** Opening EXERCISE DATA block **
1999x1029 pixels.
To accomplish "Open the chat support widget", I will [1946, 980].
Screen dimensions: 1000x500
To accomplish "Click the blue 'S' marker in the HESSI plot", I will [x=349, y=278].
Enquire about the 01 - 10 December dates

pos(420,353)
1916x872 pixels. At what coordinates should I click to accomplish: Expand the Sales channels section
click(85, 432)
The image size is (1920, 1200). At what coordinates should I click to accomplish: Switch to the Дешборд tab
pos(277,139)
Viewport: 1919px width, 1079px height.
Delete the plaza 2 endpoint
** Closing EXERCISE DATA block **
§ **TASK DIRECTIONS**:
Write down every record shown above precisely.

§ **SOLVED PROBLEM**:
1999x1029 pixels.
To accomplish "Open the chat support widget", I will [1946, 980].
Screen dimensions: 1000x500
To accomplish "Click the blue 'S' marker in the HESSI plot", I will [x=349, y=278].
Enquire about the 01 - 10 December dates

pos(420,353)
1916x872 pixels. At what coordinates should I click to accomplish: Expand the Sales channels section
click(85, 432)
The image size is (1920, 1200). At what coordinates should I click to accomplish: Switch to the Дешборд tab
pos(277,139)
Viewport: 1919px width, 1079px height.
Delete the plaza 2 endpoint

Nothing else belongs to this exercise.